2. ¿Cómo manejar a la suegra una vez que la convivencia se dio?
“Los límites son indispensables, siempre desde el respeto. No tiene que ser su mejor amiga, solo la madre de tu pareja. Decir lo que piensas sin ofender. Muchas veces dirá cómo tiene que hacer las cosas, siempre pensará que las hace mejor que usted: No se ofenda, sólo déjela hablar, no merece la pena, no pasa nada...”
3. ¿Cómo hablar con la familia política si su presencia está causando un problema? “Fundamental que su pareja le apoye, al fin y al cabo son sus padres. Intentar no acumular demasiados conflictos, hablarlos cada vez que surja algo”.
José Acosta
Psicólogo
“La convivencia con la familia política, en principio, de penderá de las circunstancias. Negarse a algo, sin hablarlo previamente, poniendo sobre la mesa los pros y contras, no es sano en una pareja. Yo recomendaría que:
1) La pareja hablara claramente de qué les supone esa convivencia.
2) Aclararan bajo qué condiciones.
3) Tuvieran claro el tiempo; no es lo mismo convivir semanas, que años.
La forma de relación con la suegra, como con cualquier pariente, debe ser clara, honesta y respetuosa. Si los conflictos son inevitables, el interlocutor principal debe ser el hijo, no el yerno o nuera. Esto lleva mucha comunicación previa en la pareja.

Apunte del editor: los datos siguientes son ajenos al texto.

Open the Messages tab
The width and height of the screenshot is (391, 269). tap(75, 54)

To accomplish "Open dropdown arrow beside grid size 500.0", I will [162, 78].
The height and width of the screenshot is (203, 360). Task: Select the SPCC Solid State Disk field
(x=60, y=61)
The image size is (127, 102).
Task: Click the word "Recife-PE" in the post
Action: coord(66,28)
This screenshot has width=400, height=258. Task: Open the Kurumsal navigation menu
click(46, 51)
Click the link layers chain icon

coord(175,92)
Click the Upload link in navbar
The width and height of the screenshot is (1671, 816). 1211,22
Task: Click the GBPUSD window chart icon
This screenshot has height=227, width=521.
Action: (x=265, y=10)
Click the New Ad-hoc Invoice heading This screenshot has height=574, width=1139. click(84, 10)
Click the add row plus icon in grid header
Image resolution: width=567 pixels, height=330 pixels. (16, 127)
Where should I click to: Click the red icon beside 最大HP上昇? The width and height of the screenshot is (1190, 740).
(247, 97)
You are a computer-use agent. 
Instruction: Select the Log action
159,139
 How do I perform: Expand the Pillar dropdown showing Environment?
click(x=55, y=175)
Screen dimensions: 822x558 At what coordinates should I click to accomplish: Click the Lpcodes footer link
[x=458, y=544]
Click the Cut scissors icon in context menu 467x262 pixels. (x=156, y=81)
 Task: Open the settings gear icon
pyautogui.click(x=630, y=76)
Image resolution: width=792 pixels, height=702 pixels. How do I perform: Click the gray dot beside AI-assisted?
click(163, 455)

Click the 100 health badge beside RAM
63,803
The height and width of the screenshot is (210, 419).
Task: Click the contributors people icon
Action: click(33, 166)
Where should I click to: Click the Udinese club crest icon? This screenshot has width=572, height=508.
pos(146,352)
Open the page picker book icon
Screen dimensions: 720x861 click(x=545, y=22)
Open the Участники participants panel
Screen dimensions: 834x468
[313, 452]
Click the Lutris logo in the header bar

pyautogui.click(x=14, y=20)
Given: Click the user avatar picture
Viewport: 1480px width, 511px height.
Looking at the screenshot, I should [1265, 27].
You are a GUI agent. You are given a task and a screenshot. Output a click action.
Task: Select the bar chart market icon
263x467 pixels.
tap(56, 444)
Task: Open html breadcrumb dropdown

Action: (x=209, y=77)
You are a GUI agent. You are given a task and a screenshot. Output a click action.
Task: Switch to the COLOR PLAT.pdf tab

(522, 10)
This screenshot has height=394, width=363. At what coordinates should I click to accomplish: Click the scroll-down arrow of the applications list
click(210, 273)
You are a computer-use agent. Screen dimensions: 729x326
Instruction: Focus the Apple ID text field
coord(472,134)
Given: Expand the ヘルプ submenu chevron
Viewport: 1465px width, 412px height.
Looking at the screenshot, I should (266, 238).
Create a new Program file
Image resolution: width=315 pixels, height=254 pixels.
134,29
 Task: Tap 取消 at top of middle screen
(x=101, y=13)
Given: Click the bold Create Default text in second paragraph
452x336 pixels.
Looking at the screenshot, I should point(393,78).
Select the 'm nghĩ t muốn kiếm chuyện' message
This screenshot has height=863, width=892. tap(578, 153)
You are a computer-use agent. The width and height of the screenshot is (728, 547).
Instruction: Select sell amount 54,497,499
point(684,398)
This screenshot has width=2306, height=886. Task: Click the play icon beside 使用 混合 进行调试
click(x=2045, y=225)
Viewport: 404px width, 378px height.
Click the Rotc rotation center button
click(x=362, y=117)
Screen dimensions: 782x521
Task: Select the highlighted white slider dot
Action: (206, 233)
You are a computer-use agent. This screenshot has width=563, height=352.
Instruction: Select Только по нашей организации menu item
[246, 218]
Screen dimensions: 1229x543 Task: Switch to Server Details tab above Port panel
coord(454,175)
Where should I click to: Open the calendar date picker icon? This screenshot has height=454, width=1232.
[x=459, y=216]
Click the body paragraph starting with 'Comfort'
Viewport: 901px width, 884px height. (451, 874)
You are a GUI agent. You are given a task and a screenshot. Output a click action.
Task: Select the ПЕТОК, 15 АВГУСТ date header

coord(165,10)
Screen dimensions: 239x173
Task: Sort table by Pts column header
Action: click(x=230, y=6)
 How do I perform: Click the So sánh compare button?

Si se presentan problemas es importante evitar buscar culpables. Muchas discusiones no acaban, porque estamos más centrados en buscar quién tiene la culpa, que cual es la solución. Mantener una actitud constructiva implica centrarse en cómo mejorar las cosas”.
Esteban Cañamares
Psicólogo clínico y sexólogo
www.epecpsicologos.com
“Salvo en casos extremadamente justificados (agresividad manifiesta, abuelos paidofílicos, etc.), sería un error no mantener relaciones con la familia política. Lo anterior es especialmente importante si existen niños. Los niños pueden beneficiarse del cariño de sus abuelos, de ampliar sus afectos con tíos y primos. Respetando algunas normas, como que cada uno manda en su casa y usa sus reglas, que la pareja forma una unidad cercana pero independiente a las respectivas familias de origen, o que no debemos confundir a un suegro con un padre o a un cuñado con un hermano etc. la familia política puede ser fuente de relaciones satisfactorias y de ayuda, dando tiempo al tiempo. La relación que suele ser conflictiva es la de nuera-suegra, y no la de yerno-suegra. La forma de llevar la relación es la de ser asertivos, es decir, respetar sus ideas y su forma de ser sin atacarla, y a la vez no permitir que ataque nuestras ideas y formas de ser. Sin pretender tener con ella una relación de afecto y confianza desde el primer día, pero sin descartarlo según pasa el tiempo.
Es mejor que sea el hijo o hija quien hable con su familia, que les demuestre tanto afecto como firmeza en dirigir su vida como estime conveniente. Eso sí, sin permitir que dirijan nuestros asuntos”.